Public Speaking for Psychologists: A Lighthearted Guide to Research Presentations, Job Talks, and Other Opportunities to Embarrass Yourself
Public speaking is one of the most common fears. Few people look forward to talking in front of others and even fewer do it as effectively as they could. A career in psychology and its related fields involves extensive public speaking, so you will need to learn to do it well. With time and practice, you too can become a confident and effective presenter.
Public Speaking for Psychologists is a practical and lighthearted guide to planning, designing, and delivering a presentation. The first half of the book covers the nuts-and-bolts of public speaking: preparing a talk, submitting an abstract, developing your slides, managing anxiety, handling questions, and preventing public-speaking disasters.

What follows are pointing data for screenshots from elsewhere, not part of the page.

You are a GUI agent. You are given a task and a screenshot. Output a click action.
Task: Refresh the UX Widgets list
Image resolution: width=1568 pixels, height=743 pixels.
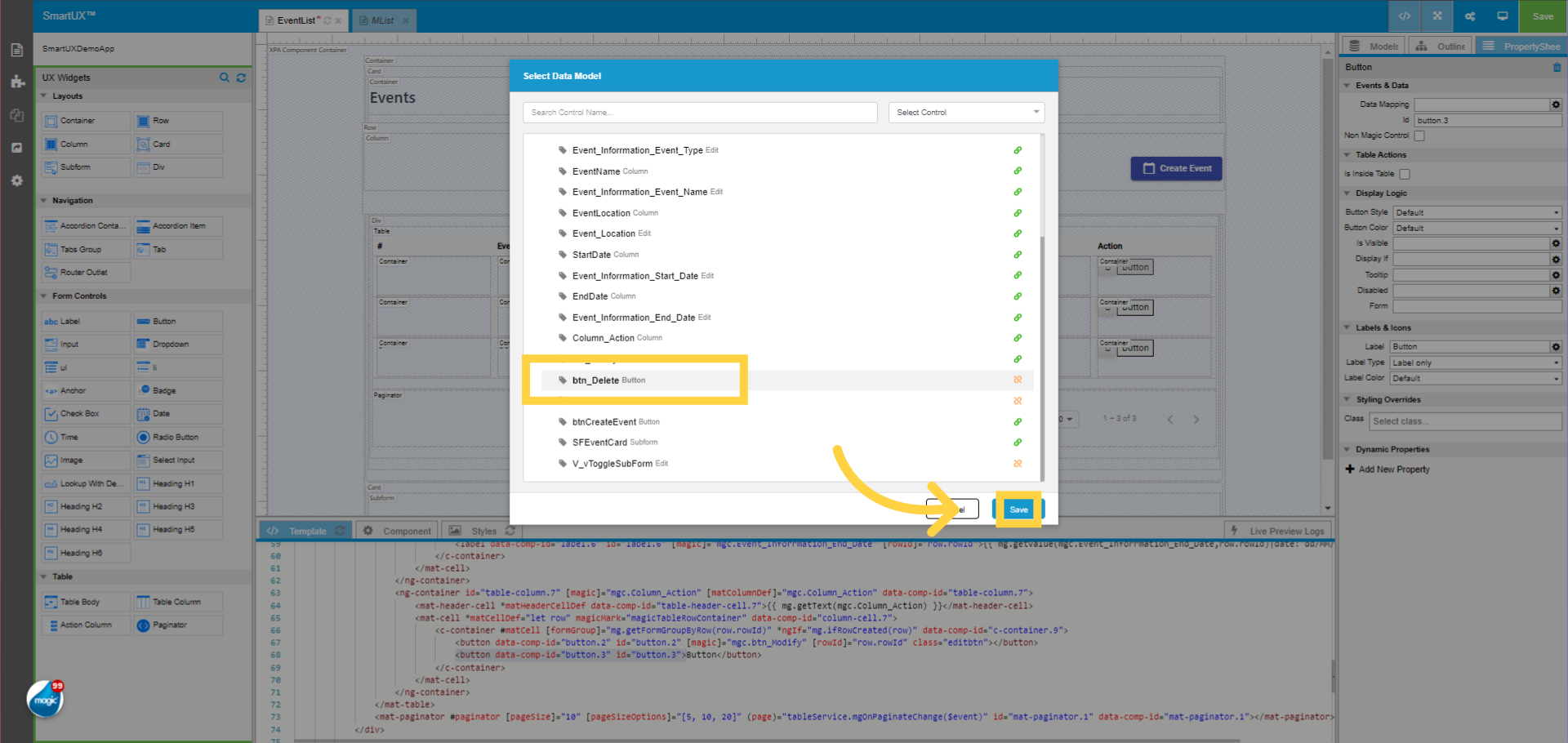tap(241, 78)
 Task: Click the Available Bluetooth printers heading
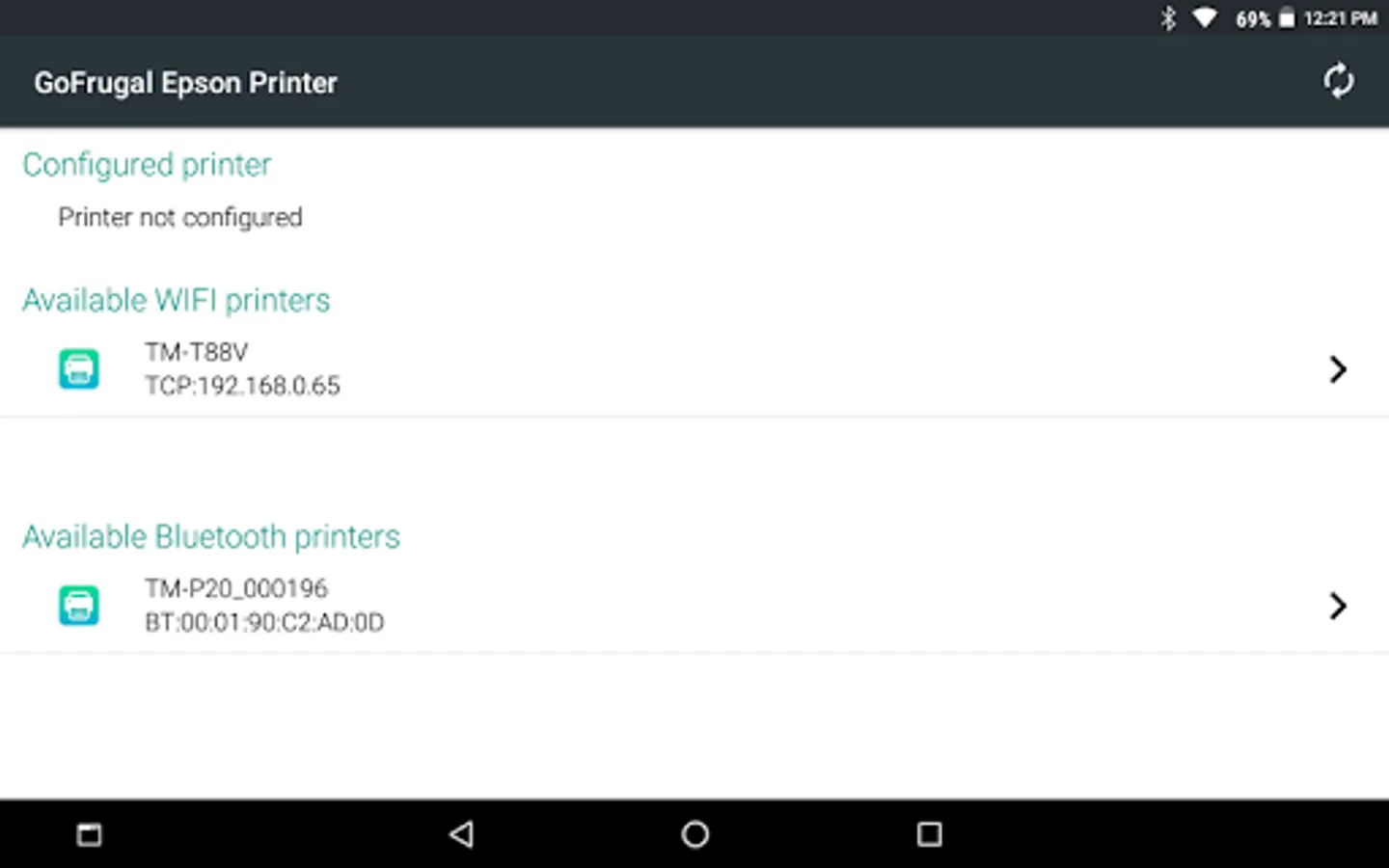pyautogui.click(x=211, y=536)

The second half applies these tips to common presentations, such as research talks, poster presentations, job talks, and talks to lay audiences. Throughout the book, the authors—both experienced presenters—offer realistic advice, useful tips, and humorous stories of embarrassing mistakes they'll never make again.
I. General Principles of Public Speaking
- Speaking (and Stammering) About Psychology
- The First Commandment of Public Speaking: Know Thine Audience
- Preparing and Delivering Your Talk
- Answering Questions
- Managing Anxiety
- When Disaster Strikes: Handling Problems With Humor and Grace
II. Help With Specific Presentations
- Research Talks
- Poster Presentations
- Job Talks
- Presentations for Lay Audiences
About the Authors
David B. Feldman, PhD, is an assistant professor in the Department of Counseling Psychology at Santa Clara University, Santa Clara, California. His research addresses such topics as hope, meaning, and growth in the face of trauma, serious medical illness, and other highly stressful circumstances. He is a coauthor of The End-of-Life Handbook: A Compassionate Guide to Connecting With and Caring for a Dying Loved One and has published and spoken widely on the psychological aspects of chronic and terminal illness.
Paul J. Silvia, PhD, is an associate professor in the Department of Psychology at the University of North Carolina at Greensboro. His research explores the psychology of emotion, particularly the emotion of interest and its role in aesthetic experience. He won the Berlyne Award, an early-career award given by American Psychological Association Division 10 (Society for the Psychology of Aesthetics, Creativity and the Arts) for his research on the psychology of art and creativity. He recently wrote the books How to Write a Lot: A Practical Guide To Productive Academic Writing and Exploring the Psychology of Interest.